=== Prompt ===
Reproduce the stretch of material from its start through the line that contains "The height and width of the screenshot is (1155, 924).", leaving the pictures out of your answer.

[Dataset records]
^^^^^^^^^^^^^^^^

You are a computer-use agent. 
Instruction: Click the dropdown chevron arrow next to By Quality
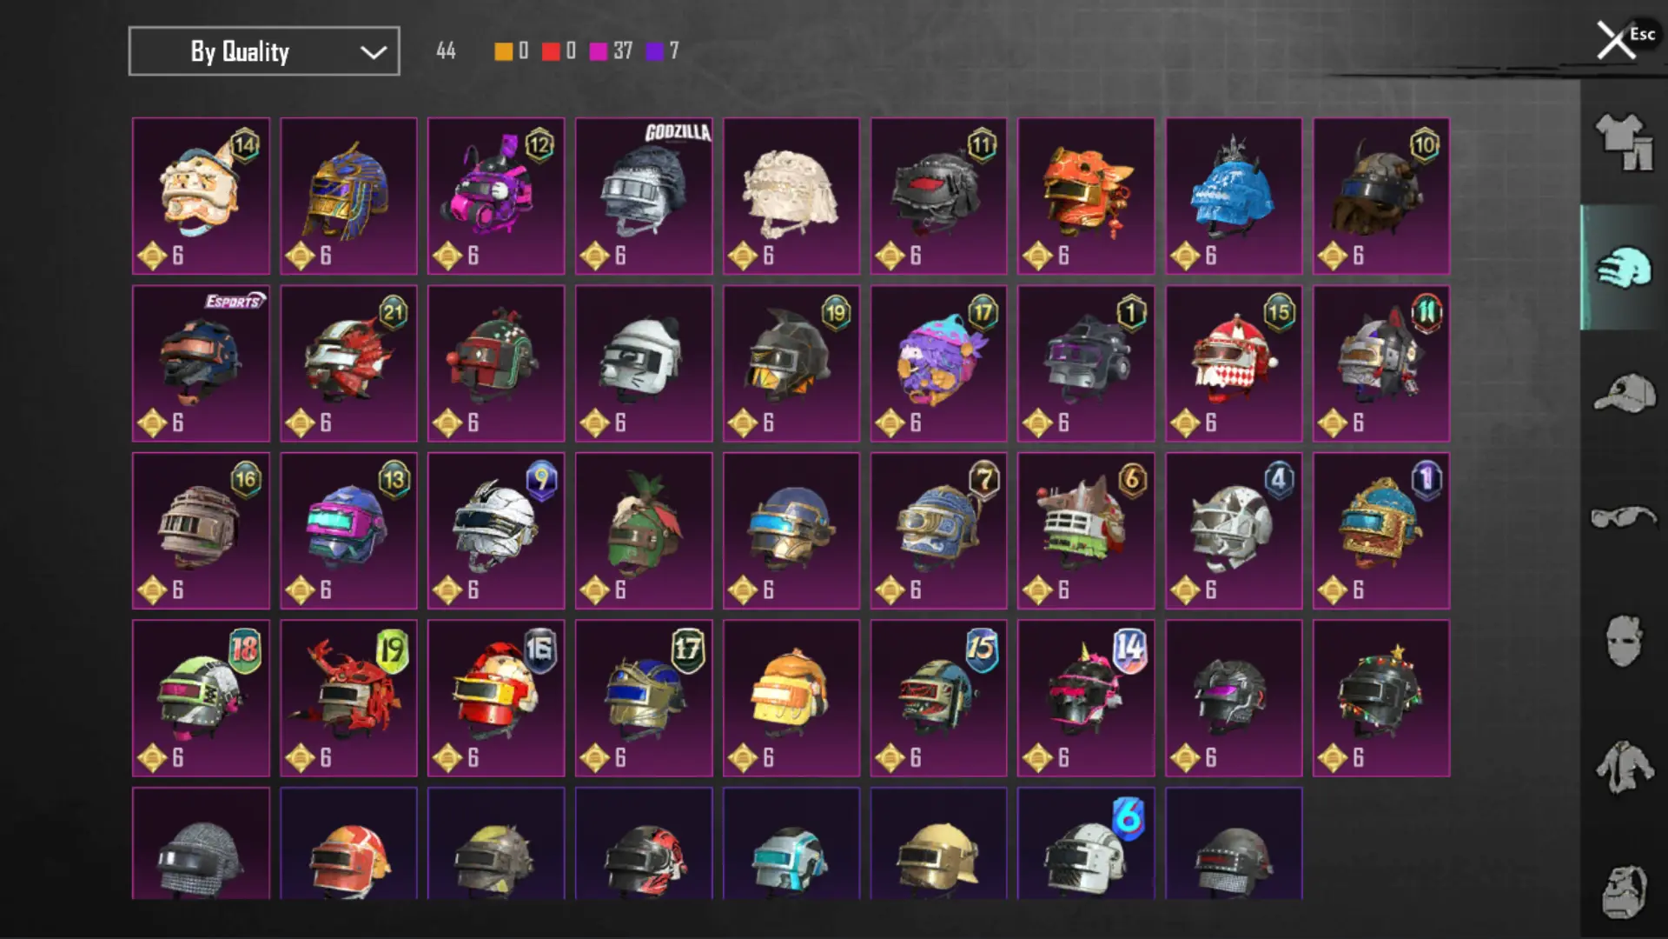click(374, 52)
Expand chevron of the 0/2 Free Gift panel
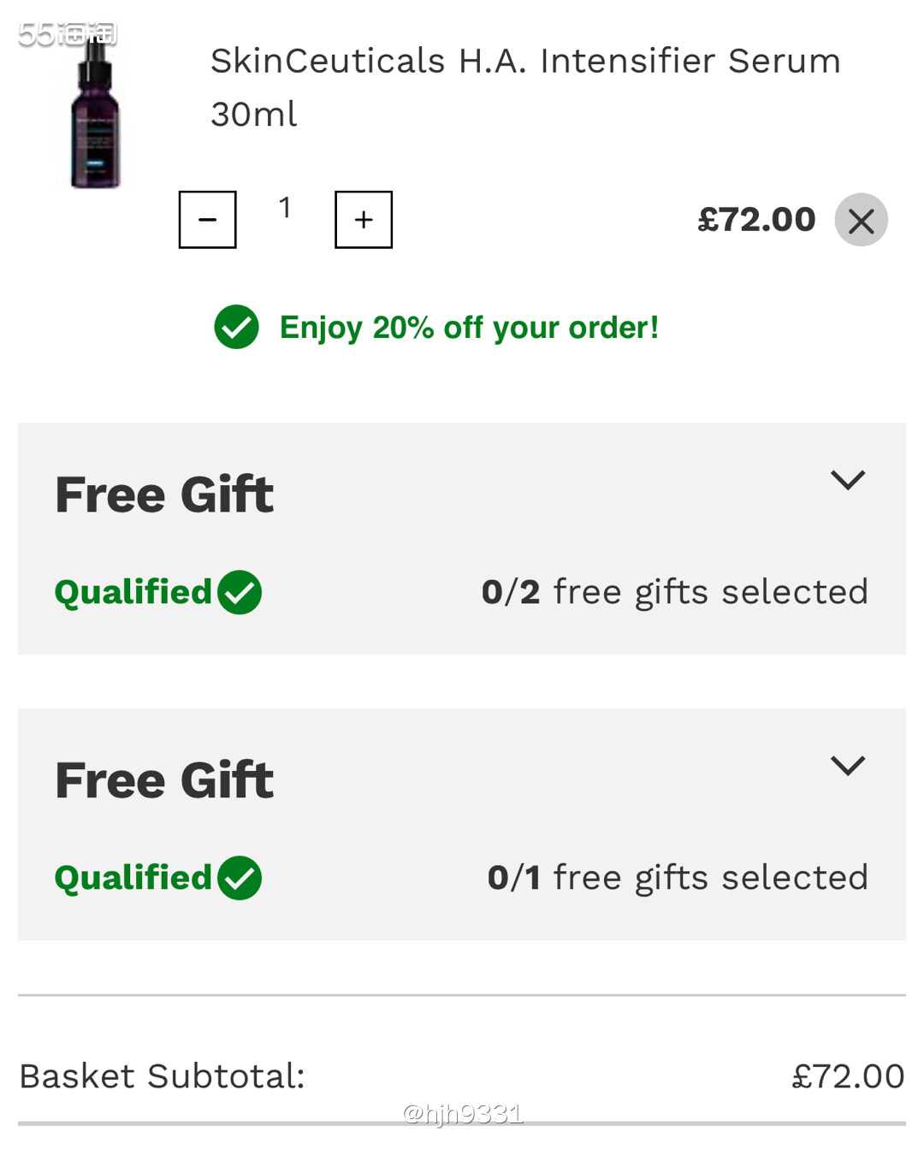The height and width of the screenshot is (1155, 924). (847, 479)
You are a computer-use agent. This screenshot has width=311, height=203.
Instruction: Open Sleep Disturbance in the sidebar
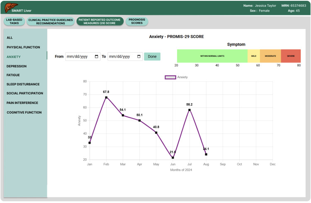[x=23, y=84]
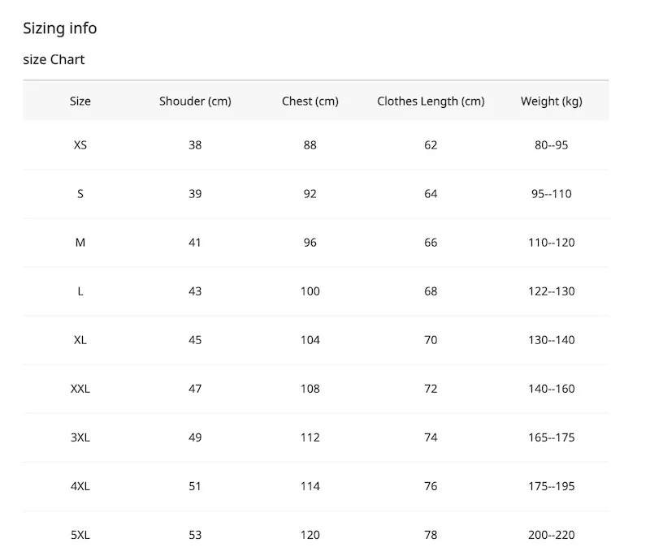Image resolution: width=650 pixels, height=560 pixels.
Task: Select the L size row label
Action: pyautogui.click(x=80, y=291)
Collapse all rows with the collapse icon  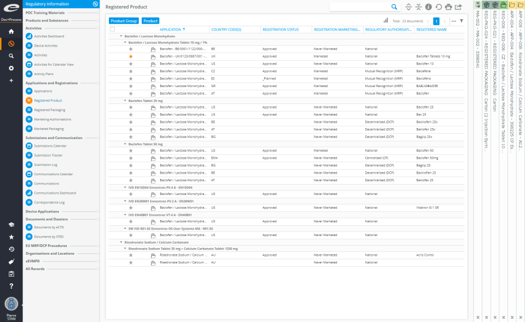click(418, 7)
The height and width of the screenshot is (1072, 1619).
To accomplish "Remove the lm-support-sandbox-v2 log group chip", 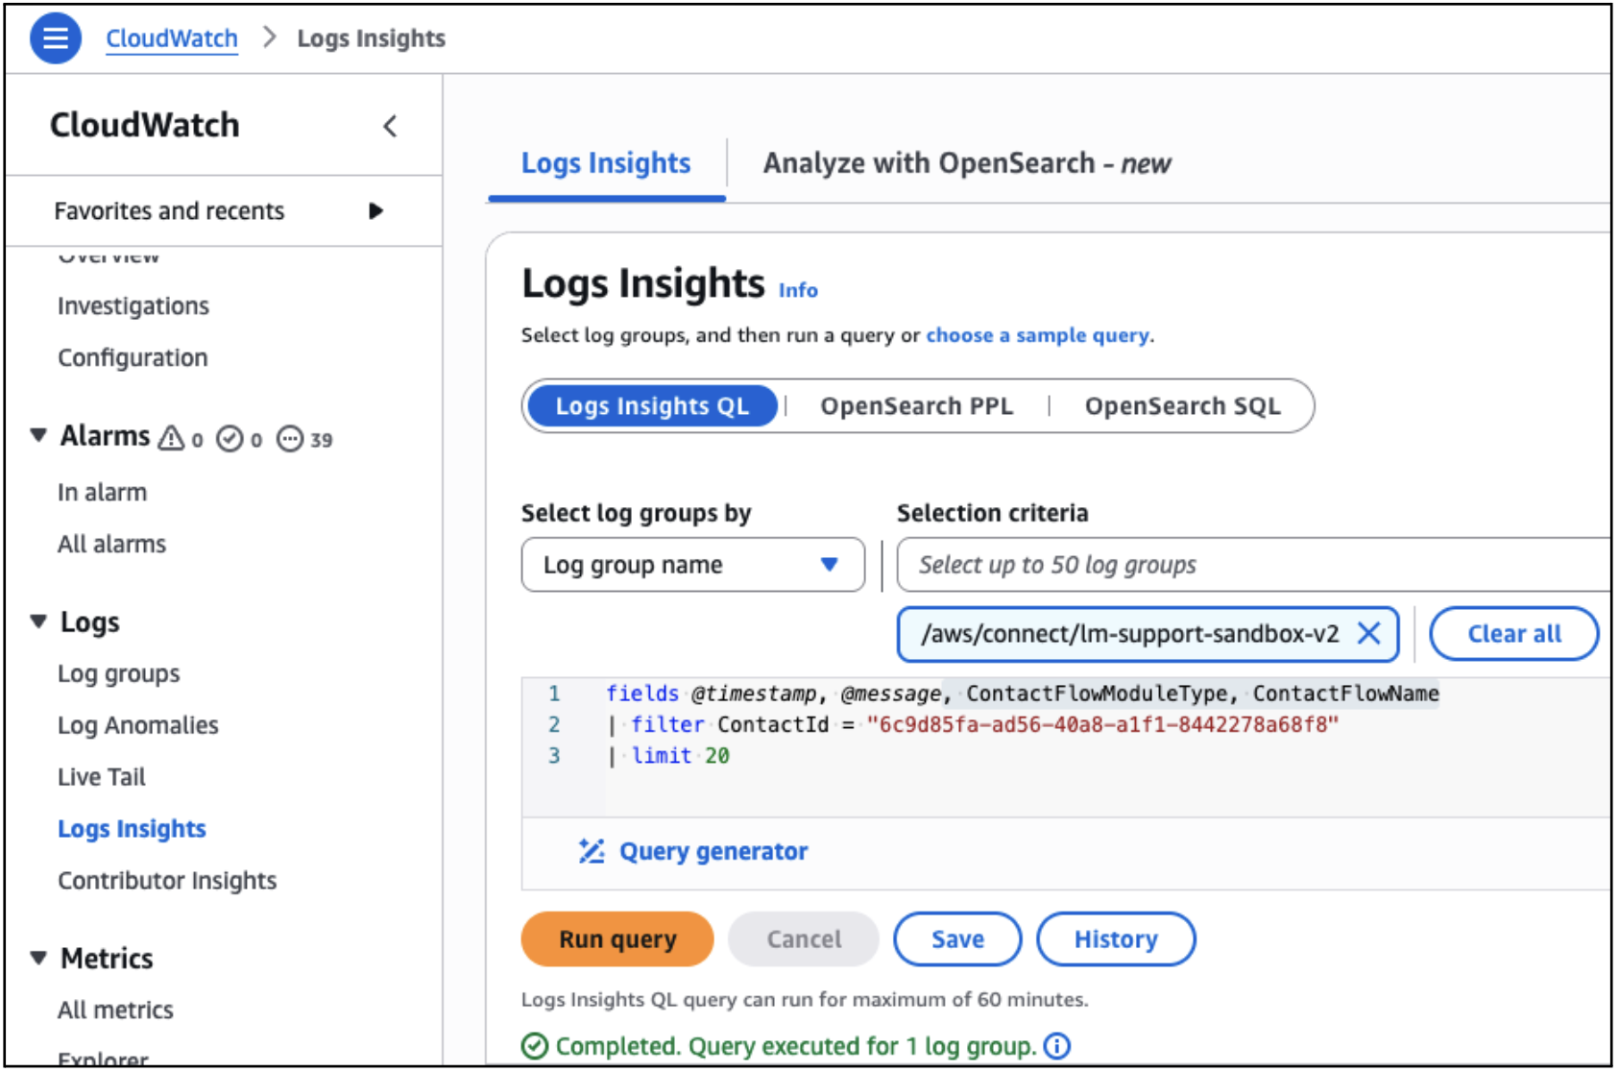I will (x=1368, y=633).
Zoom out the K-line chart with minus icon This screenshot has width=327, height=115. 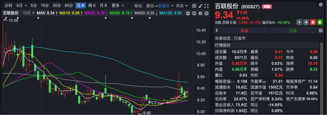tap(188, 13)

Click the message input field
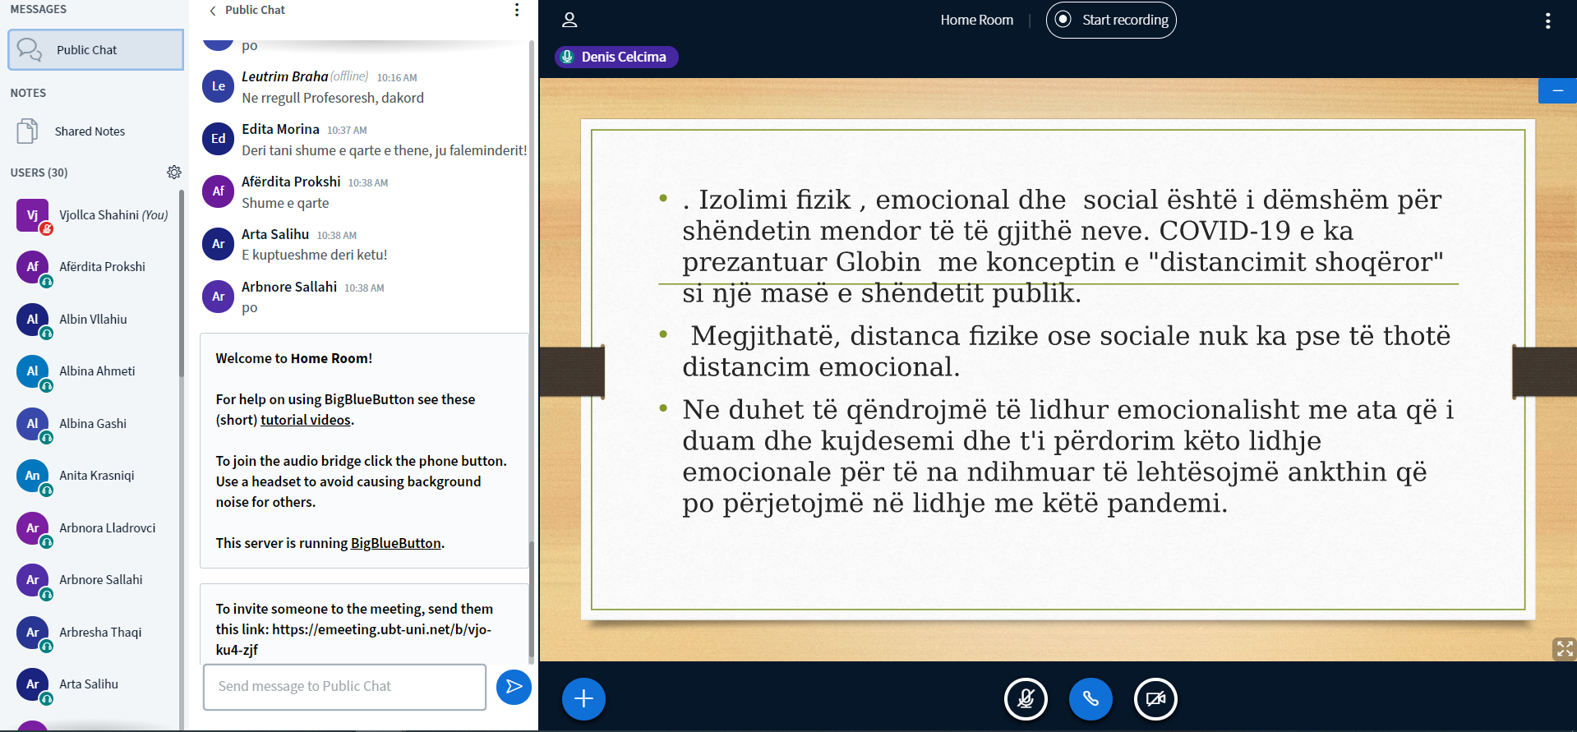pos(344,687)
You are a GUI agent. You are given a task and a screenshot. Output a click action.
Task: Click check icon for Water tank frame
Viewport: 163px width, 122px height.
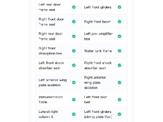(119, 51)
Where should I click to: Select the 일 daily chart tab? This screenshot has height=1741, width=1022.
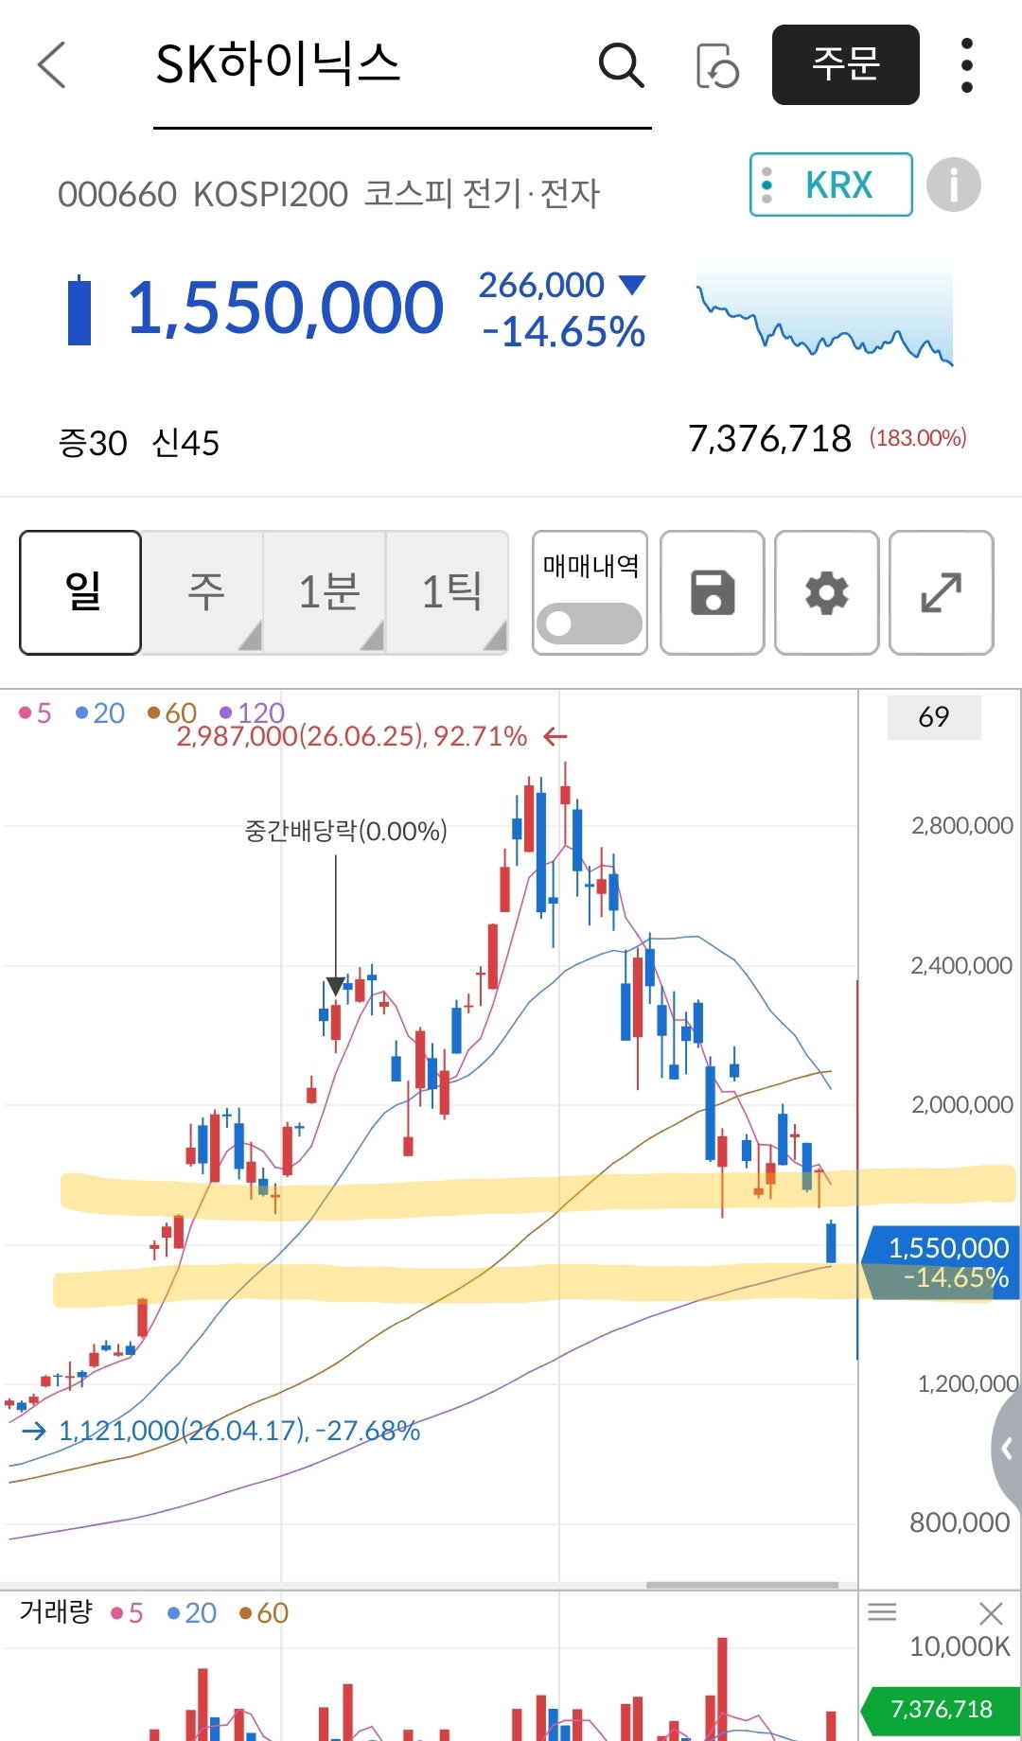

^^^^^^^^^^^^^^^^

=== Solved problem ===
You are a computer-use agent. 
Instruction: Click the dropdown chevron arrow next to By Quality
click(374, 52)
Expand chevron of the 0/2 Free Gift panel
The height and width of the screenshot is (1155, 924). (847, 479)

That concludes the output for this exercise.